Am 31. Januar 1953 wurde Anneliese Gröblinghoff zur Ehrensenatorin ernannt und erhielt die „Ehrenmütze“ der Senatoren.

Am 21. September 1953 stand das erste Freudenthal-Ballett in der Domschänke bereit, um sich auf seine karnevalistischen Auftritte zur Session 1954 vorzubereiten. Heinrich Winkeler übernahm die Einstudierungen. Die Tanzformation bestand aus Waltraud Winkeler, Marita Schmidt, Hanni Burandt, Hannelore Biehs und Hildegard Hesse.

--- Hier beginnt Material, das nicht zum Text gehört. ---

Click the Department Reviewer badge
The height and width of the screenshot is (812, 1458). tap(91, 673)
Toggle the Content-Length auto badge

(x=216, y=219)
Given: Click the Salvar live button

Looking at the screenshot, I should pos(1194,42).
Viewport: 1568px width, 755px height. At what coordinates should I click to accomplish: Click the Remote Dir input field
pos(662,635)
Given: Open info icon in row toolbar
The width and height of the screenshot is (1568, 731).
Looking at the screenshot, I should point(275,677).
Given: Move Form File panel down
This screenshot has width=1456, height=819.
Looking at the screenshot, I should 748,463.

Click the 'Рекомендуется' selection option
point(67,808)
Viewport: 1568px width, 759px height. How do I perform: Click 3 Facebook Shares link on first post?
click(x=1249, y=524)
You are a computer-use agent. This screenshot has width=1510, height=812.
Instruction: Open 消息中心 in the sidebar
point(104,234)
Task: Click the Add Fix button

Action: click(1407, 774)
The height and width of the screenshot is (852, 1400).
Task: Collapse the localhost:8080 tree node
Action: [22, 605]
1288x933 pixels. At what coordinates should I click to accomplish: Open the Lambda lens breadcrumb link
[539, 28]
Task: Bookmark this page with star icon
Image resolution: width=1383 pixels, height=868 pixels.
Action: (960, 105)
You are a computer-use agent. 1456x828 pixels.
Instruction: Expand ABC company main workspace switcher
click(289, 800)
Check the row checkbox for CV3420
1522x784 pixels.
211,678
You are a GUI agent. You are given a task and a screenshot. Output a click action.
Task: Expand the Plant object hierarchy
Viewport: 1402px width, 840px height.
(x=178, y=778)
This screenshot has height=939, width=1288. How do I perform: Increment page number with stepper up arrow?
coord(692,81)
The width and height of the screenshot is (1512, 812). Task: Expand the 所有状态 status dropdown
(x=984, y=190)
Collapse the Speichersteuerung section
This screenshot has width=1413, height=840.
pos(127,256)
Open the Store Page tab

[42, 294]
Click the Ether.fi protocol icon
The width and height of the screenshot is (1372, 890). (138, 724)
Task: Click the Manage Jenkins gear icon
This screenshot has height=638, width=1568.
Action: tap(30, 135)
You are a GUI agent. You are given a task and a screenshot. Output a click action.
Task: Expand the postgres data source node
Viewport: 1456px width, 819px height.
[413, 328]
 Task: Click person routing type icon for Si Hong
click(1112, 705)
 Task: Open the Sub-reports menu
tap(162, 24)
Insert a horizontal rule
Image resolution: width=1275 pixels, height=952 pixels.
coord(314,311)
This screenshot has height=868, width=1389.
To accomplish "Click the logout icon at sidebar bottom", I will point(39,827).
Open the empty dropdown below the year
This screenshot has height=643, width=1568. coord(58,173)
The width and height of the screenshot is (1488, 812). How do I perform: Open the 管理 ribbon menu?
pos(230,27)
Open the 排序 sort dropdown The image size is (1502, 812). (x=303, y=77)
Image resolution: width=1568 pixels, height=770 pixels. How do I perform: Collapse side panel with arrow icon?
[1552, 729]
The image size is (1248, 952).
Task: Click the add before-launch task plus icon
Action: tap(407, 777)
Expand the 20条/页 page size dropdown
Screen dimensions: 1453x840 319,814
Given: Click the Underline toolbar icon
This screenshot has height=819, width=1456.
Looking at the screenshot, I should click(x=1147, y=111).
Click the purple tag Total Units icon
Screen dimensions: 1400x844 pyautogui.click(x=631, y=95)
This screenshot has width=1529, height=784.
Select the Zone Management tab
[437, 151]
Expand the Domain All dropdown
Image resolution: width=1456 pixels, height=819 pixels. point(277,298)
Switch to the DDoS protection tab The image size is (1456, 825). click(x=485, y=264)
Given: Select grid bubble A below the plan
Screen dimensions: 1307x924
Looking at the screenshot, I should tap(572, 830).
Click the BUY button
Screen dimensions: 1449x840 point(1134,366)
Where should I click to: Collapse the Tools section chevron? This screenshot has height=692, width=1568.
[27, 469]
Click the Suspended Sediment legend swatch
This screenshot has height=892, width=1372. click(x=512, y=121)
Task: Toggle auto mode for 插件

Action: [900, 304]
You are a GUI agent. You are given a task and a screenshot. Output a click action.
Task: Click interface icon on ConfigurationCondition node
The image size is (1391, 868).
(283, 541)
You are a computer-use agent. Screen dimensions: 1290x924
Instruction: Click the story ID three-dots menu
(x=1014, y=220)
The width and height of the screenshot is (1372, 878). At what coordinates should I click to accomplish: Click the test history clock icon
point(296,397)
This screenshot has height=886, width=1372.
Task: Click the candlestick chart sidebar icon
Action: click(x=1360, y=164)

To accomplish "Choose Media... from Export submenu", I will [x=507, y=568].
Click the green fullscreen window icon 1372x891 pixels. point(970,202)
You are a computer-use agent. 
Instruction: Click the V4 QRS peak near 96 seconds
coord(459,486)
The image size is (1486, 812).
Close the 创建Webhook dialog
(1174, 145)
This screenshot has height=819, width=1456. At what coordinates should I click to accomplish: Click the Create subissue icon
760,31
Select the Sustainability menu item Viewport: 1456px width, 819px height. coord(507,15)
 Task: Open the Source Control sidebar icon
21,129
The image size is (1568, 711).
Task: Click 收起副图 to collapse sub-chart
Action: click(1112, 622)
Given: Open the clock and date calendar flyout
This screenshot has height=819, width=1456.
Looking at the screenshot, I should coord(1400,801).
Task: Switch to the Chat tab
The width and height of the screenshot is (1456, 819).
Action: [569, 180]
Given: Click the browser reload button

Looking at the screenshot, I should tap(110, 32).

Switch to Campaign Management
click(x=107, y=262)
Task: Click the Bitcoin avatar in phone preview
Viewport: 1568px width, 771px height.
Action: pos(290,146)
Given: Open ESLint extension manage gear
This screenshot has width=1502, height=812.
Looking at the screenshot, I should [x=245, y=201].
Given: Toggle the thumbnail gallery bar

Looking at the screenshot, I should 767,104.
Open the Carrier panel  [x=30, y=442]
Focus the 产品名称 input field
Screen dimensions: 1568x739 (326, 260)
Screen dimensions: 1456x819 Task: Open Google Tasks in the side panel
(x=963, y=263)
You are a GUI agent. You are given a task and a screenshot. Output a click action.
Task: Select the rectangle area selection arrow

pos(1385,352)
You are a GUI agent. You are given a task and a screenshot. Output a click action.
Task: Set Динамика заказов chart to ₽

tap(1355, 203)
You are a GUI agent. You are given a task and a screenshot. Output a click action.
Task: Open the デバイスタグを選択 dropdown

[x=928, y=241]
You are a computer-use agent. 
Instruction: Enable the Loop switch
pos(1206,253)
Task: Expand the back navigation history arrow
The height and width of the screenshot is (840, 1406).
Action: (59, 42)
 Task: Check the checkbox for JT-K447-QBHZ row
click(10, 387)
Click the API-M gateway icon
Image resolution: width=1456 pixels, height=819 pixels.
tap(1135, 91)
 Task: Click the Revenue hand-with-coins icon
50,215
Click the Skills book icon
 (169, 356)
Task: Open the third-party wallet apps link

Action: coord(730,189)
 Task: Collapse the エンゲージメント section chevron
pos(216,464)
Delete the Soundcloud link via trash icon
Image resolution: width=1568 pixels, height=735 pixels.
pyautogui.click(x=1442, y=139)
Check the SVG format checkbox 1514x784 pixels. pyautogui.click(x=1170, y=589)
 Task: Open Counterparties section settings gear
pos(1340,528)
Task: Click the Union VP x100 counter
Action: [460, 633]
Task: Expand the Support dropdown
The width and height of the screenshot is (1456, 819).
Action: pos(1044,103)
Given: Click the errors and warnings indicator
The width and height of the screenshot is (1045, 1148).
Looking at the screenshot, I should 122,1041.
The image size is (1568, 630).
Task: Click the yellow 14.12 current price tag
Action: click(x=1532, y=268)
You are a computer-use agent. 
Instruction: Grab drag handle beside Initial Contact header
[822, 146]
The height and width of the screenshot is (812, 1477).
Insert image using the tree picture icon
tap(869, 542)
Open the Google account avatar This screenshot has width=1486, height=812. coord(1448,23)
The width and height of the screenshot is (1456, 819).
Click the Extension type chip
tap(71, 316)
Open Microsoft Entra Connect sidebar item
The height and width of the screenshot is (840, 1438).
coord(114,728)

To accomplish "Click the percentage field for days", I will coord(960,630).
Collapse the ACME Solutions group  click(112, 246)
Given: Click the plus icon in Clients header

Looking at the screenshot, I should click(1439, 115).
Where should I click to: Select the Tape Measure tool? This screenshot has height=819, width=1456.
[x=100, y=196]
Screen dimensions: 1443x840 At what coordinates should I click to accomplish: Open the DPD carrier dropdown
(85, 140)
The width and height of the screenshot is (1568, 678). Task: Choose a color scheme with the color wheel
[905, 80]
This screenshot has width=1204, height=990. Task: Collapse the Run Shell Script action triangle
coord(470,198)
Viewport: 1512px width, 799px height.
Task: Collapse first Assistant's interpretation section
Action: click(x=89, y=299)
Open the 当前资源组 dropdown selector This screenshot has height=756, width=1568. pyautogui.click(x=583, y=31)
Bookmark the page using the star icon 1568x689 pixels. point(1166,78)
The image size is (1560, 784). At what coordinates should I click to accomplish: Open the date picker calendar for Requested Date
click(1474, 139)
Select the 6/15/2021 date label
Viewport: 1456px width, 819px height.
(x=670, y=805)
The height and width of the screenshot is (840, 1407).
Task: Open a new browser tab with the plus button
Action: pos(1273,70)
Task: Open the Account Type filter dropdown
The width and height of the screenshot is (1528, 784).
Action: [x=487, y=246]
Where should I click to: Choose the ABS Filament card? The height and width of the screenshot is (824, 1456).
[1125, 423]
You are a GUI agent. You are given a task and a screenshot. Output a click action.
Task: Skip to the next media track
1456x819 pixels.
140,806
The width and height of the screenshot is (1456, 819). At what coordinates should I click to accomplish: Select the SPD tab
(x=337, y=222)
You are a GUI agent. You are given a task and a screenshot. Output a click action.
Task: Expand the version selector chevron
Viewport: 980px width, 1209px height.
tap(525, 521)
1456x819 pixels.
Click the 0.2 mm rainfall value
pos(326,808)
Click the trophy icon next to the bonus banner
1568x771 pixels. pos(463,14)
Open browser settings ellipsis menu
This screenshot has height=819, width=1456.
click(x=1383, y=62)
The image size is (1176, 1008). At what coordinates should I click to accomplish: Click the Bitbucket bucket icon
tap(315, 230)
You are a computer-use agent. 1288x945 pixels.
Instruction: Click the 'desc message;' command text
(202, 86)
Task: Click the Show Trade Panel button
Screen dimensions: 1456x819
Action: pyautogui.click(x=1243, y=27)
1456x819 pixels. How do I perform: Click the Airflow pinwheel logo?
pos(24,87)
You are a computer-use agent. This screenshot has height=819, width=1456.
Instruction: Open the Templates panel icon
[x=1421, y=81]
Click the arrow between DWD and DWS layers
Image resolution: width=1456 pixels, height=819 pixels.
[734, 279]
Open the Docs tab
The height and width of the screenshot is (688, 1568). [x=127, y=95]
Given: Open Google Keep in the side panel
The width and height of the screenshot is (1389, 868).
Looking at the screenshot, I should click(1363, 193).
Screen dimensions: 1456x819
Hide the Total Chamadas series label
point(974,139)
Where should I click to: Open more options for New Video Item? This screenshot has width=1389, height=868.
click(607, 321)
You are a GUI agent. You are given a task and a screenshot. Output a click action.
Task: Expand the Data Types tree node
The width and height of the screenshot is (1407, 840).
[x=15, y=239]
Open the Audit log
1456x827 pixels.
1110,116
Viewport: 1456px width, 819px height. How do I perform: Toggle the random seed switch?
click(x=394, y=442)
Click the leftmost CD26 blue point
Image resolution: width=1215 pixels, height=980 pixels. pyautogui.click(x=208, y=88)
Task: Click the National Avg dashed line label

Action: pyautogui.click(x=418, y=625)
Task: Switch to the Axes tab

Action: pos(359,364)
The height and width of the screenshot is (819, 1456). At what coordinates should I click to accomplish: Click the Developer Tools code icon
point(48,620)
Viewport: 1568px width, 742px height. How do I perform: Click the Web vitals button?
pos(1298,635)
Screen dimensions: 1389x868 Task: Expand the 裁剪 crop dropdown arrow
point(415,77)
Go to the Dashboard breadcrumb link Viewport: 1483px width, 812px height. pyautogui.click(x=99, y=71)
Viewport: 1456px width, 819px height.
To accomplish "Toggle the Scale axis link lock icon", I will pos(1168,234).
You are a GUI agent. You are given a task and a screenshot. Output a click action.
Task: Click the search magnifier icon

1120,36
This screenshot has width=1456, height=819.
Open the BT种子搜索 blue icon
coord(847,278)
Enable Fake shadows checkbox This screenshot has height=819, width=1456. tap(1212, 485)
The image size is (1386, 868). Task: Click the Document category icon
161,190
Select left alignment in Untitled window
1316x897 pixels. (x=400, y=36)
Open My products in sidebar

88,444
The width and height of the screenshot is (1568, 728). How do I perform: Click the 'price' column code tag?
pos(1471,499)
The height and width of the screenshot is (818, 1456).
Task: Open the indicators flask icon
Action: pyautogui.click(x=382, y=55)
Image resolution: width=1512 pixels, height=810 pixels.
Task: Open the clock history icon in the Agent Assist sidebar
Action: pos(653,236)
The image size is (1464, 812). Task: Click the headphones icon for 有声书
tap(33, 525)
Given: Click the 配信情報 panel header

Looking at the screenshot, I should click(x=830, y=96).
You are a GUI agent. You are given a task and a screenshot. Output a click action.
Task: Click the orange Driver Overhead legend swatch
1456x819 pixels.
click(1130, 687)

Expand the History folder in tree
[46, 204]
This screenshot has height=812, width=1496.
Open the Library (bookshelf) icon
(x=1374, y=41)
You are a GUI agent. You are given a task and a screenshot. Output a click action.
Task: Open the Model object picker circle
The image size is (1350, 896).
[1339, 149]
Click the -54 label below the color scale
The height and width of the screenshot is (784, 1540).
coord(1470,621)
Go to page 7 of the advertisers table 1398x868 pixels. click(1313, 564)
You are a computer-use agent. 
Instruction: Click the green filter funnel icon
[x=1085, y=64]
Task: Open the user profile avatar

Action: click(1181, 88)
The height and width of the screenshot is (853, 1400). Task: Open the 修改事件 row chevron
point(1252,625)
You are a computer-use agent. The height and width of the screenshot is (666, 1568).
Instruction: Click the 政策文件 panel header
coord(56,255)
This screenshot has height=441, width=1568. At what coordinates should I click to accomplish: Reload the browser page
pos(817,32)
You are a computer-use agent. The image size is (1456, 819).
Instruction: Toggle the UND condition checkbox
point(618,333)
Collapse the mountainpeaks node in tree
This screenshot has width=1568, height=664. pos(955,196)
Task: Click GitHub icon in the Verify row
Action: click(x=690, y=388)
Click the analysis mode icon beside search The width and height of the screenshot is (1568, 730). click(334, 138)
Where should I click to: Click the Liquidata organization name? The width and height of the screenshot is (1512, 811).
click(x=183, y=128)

Am 21. November 1953 hatte das erste Freudenthal-Gesangsquartett, bestehend aus Franz Schäfer, Erwin Henfling und Manfred Ossenbrink, einen Auftritt in der Halle Münsterland und verbuchte wohl seinen größten Erfolg. Unter der Leitung von Peter Kottmann hatte der Nordwestdeutsche Rundfunk die vom Bund Westfälischer Karneval in Verbindung mit dem Bürgerausschuss der Stadt Münster ausgerichtete Veranstaltung vor 8000 Zuschauern mitgeschnitten, um sie einige Tage später mit ebenso großem Echo über den Äther zu senden.